Report resources

This guide provides service providers with strategies for reliably replicating data into the Management Fabric. Successful integration requires navigating the complexities of distributed systems by selecting appropriate strategies that solve for consistency, resiliency, and durability. Depending on what guarantees your system needs, you can expect to face some challenges such as the dual-write problem, write skew, and more. This guide will help you understand how to address these challenges and implement a replication strategy that aligns with your application’s requirements.

Reporting Resources

Reporting resources to the Management Fabric is essential for leveraging its authorization and access control capabilities. A resource represents any business entity that requires access control - orders, customers, products, virtual machines, subscriptions, or any other domain-specific entity. This guide covers approaches for reporting resources, each with distinct trade-offs in terms of consistency, complexity, and infrastructure requirements.

Reporting via API/SDK

This is the simplest way to report resources to Kessel
Supports immediate visibility of data changes in Kessel
Your application must be able to guarantee atomicity, delivery, and order of events when reporting to Kessel

Reporting via Async Messaging (Kafka, Change Data Capture, etc.)

This is an alternative way to report resources to Kessel for applications that cannot guarantee delivery or order via plain old API calls from their application.
Async operations afford only eventual consistency
May require additional infrastructure to setup and maintain

Reporting via API/SDK

Service providers can report resources directly to Kessel using gRPC API calls or one of the available SDKs for Go, Python, Node.js, or Ruby. The API schema is available in the Buf Schema Registry, with the primary resource reporting endpoint being ReportResourceRequest. Direct API calls provide immediate visibility of data changes and synchronous error handling, making them ideal for simple integration scenarios. However, your application is responsible for ensuring atomicity, guaranteed delivery, and proper ordering of events - the API itself provides no built-in guarantees for consistency or durability if your application fails between database writes and API calls.

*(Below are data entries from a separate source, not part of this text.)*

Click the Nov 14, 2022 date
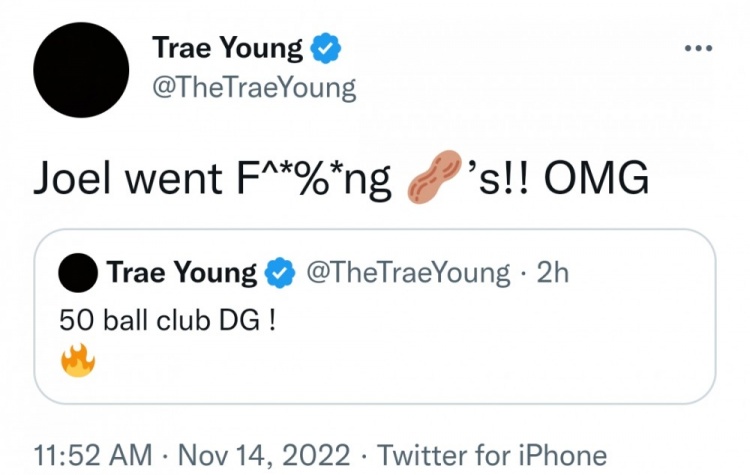[x=264, y=454]
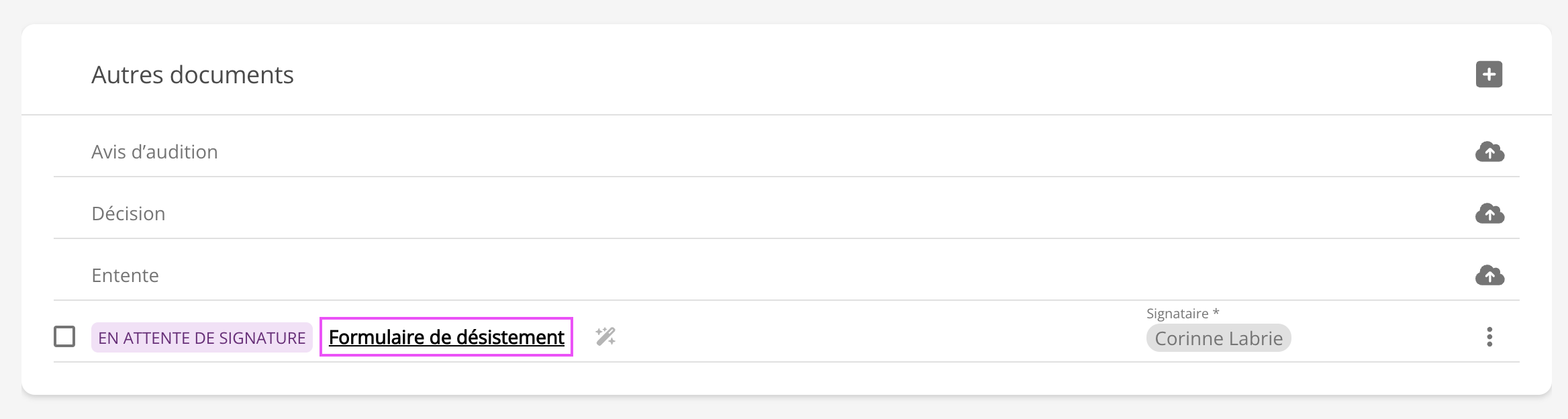
Task: Click the gray page background below the card
Action: pyautogui.click(x=784, y=408)
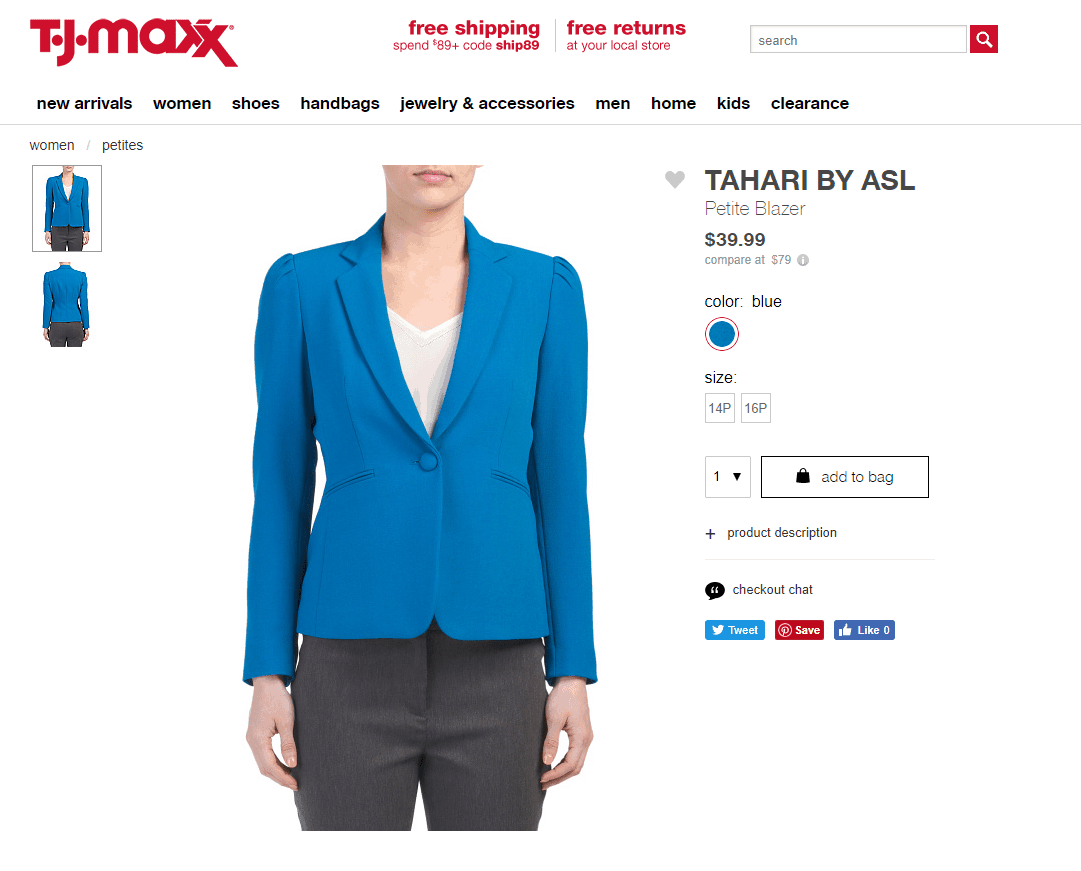Click into the search field
Screen dimensions: 1081x871
tap(858, 39)
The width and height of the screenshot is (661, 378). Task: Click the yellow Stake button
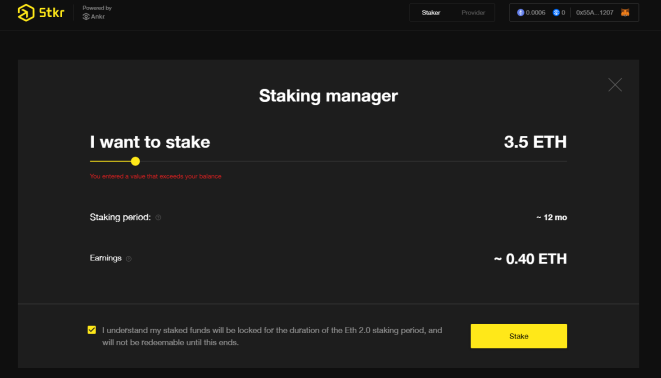coord(519,336)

Reporting via Async Messaging

Asynchronous messaging provides a robust alternative to direct API calls when your application requires decoupled, fault-tolerant data replication. Unlike synchronous API calls that can fail due to network issues, service unavailability, or transient errors, async messaging patterns offer built-in resilience through message persistence, retry mechanisms, and eventual consistency guarantees. This approach is particularly valuable for high-volume applications or those that cannot afford to block business operations while waiting for external service acknowledgments.

Direct Publishing

Your application can publish resource events directly to a Kessel-owned Kafka topic for resource ingestion. However you will need to be sure your event publishing and saving to your database are done atomically. It may be necessary to implement a pattern like an outbox to help afford this.

Change Data Capture (CDC)

Change Data Capture is a technique that allows you to capture changes to specific database tables and publish them to a message broker. This is a more robust way to report resources to Kessel for applications that cannot guarantee delivery or order via plain old API calls. This of course comes at the cost of more infrastructure set up and latency. Our recommended CDC tool is Debezium which can attach to your database and publishes changes to a Kafka topic.

Why Use CDC?

Writing to your database and publishing events to a message broker are two distinct operations on external systems that cannot happen in an atomic manner in many cases(aka Dual Write Problem). This means that if your application crashes after writing to the database but before publishing an asynchronous event, your database and any message consumers may become permanently out of sync. By using Change Data Capture (CDC) you can ensure that writes to your database are published to a message broker only when the transactions are successfully committed.

The Outbox Pattern

The outbox pattern helps solve this problem by writing resource aggregates and messaging events within the same database transaction using an outbox table. When coupled with something like Debezium for change data capture, the outbox table can be used to publish events to a message broker, ensuring that your database and downstream message consumers are eventually in sync.

The Outbox Table

This example uses a similar structure as the Debezium Outbox Event Router example.

CREATE TABLE outbox (
    id UUID NOT NULL,
    aggregatetype VARCHAR(255) NOT NULL,
    aggregateid VARCHAR(255) NOT NULL,
    version VARCHAR(255) NOT NULL,
    operation VARCHAR(255) NOT NULL,
    payload JSONB,
    PRIMARY KEY (id)
);

Column Breakdown:

id: A unique identifier for each event, your primary key
aggregatetype: Describes the type of business entity that an event relates to, for example, customer or order. This is used by Debezium to determine the destination topic.
aggregateid: The unique identifier of the specific entity instance, like the customer’s ID or order number.
version: Indicates the Kessel API version of the event, i.e. v1beta2
operation: Indicates the Kessel API method that will be called to process the event, i.e. ReportResource
payload: The actual content of the event message. This should be the same as the request body of the ReportResourceRequest API call.

Writing to the Outbox

With the outbox table in place, you’ll need to modify your application’s business logic to write to it within the same transaction as your primary data changes.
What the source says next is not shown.